» Exercise inputs
--------------------

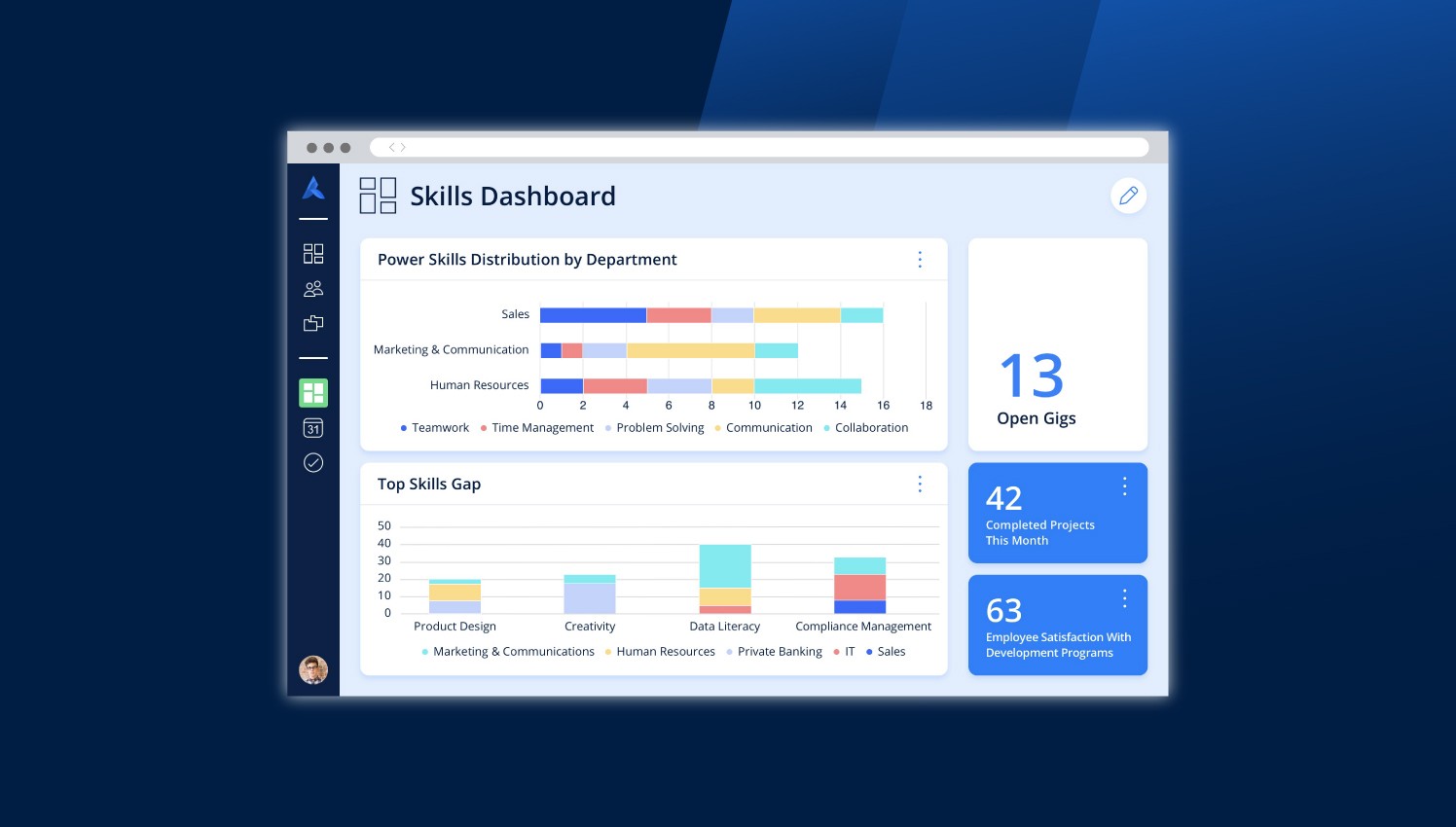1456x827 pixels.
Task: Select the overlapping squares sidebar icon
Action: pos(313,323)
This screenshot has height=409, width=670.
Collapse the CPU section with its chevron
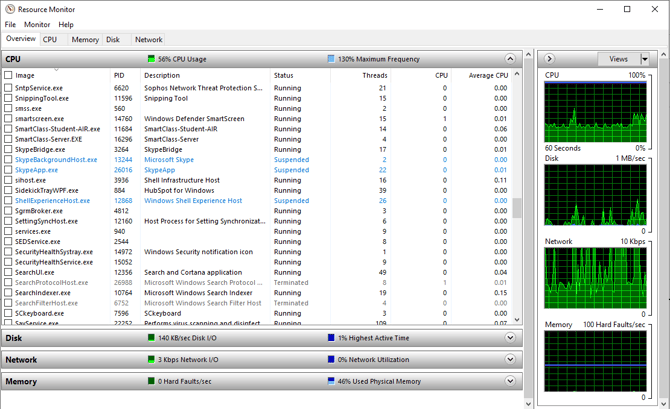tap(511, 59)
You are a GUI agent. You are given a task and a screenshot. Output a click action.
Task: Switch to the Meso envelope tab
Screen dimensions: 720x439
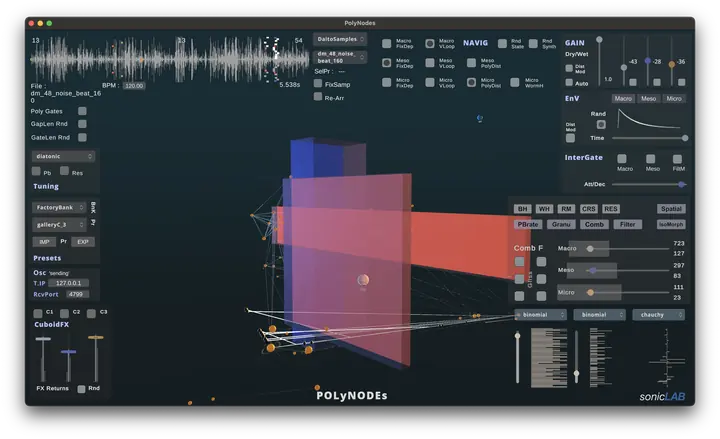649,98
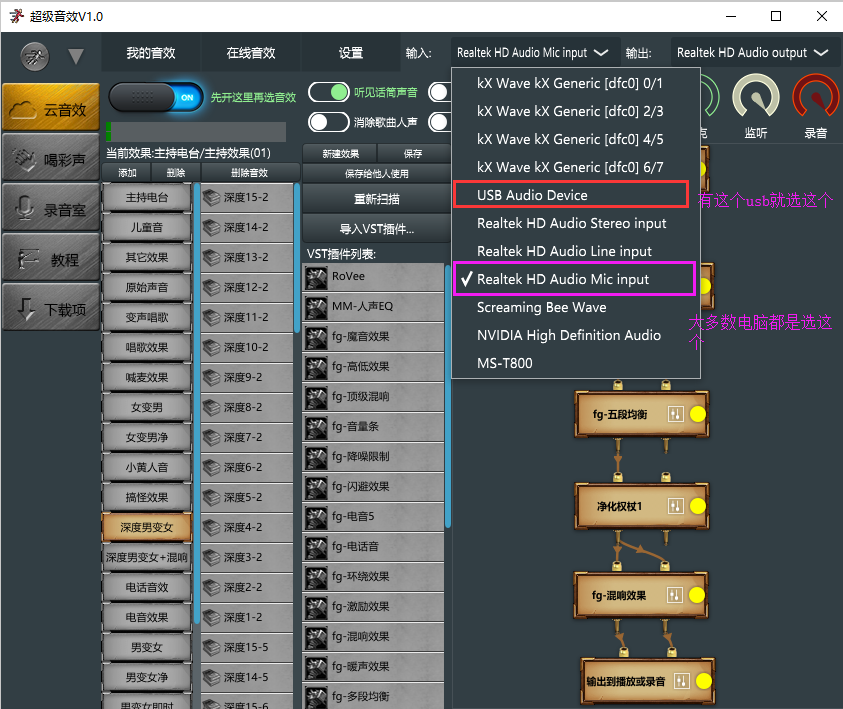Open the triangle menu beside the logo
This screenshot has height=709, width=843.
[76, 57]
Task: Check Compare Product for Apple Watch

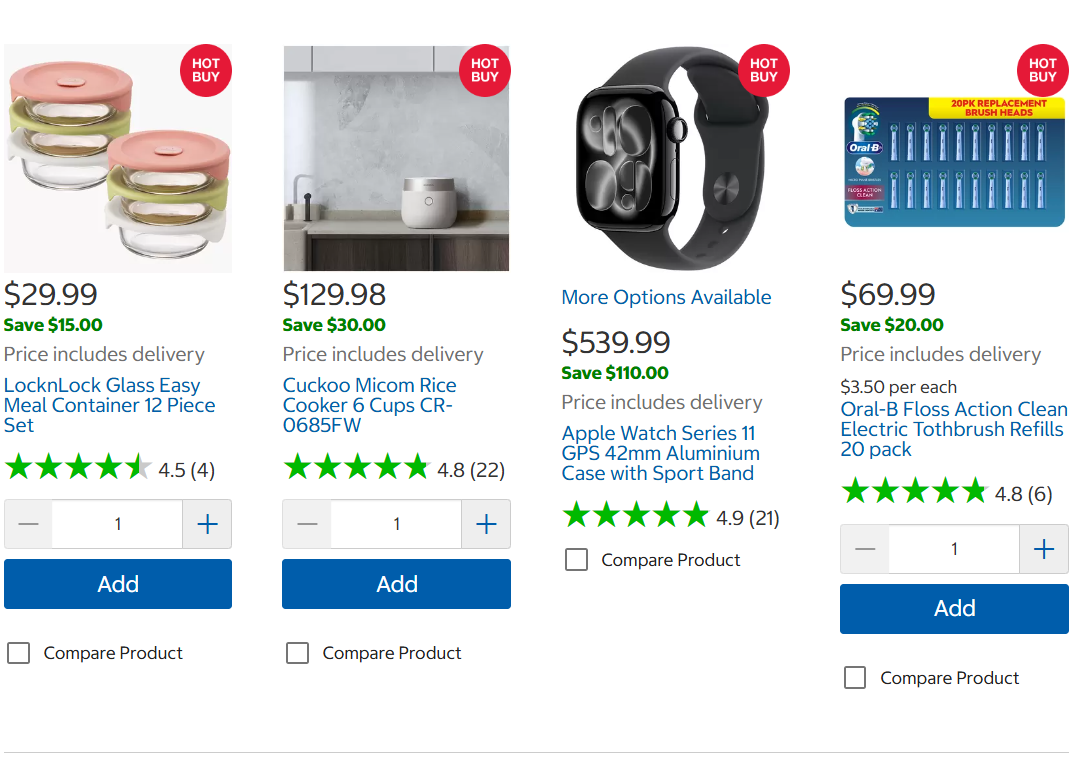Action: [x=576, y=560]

--------------------

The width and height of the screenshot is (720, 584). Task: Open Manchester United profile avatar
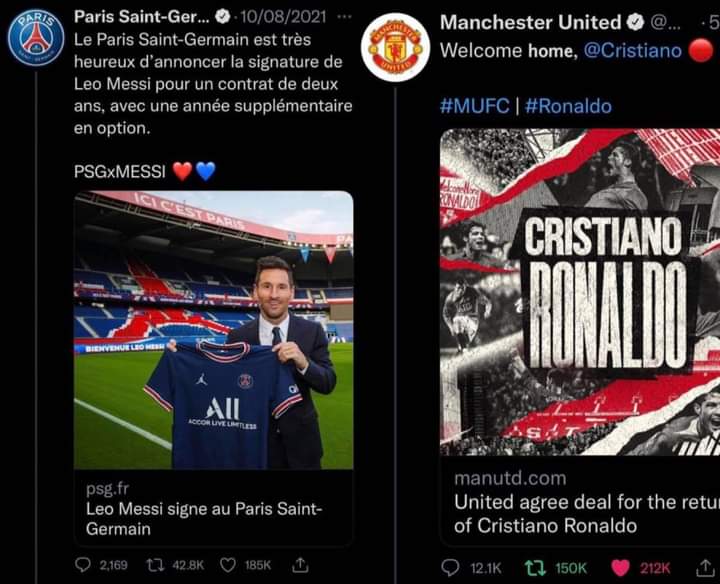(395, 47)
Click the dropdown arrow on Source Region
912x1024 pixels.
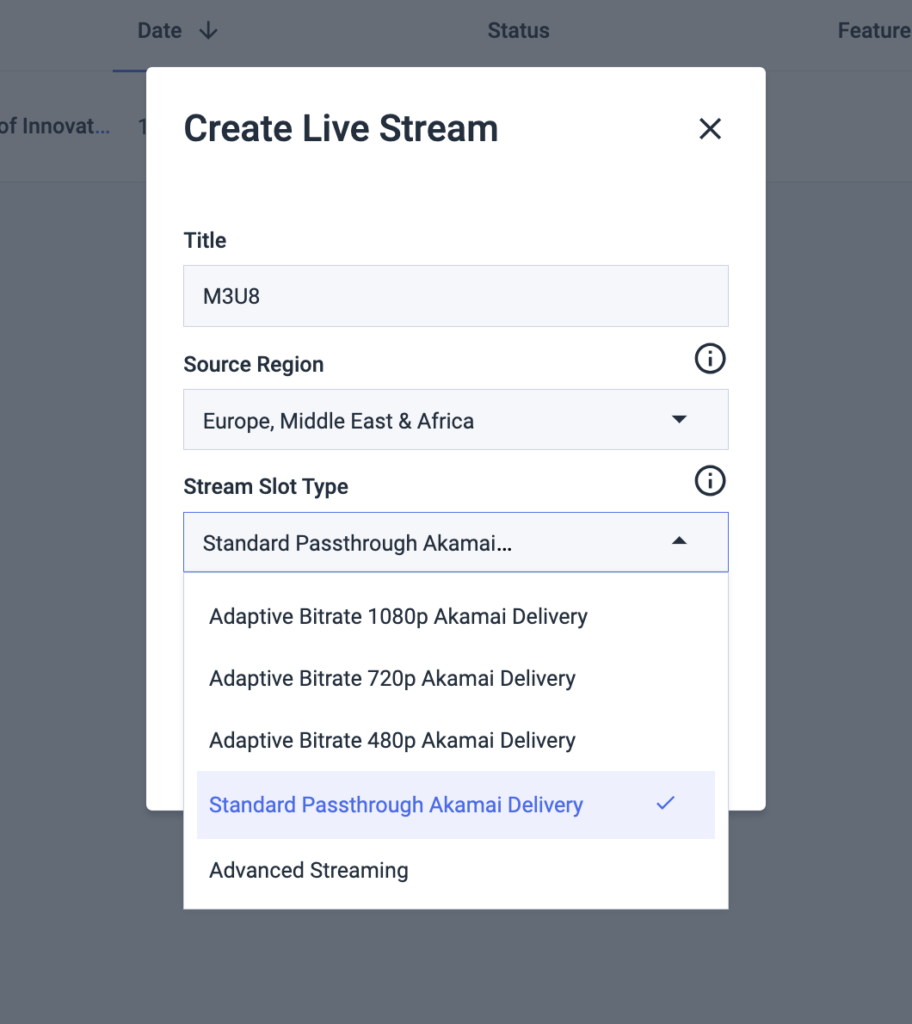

--------------------

» Exercise details
The stretch to restate runs from the line above containing "The width and" through the line containing "912x1024 pixels.". Copy it word for word, ends included, without pictures.

» Reply to the exercise
The width and height of the screenshot is (720, 584). Task: Open Manchester United profile avatar
(395, 47)
Click the dropdown arrow on Source Region
912x1024 pixels.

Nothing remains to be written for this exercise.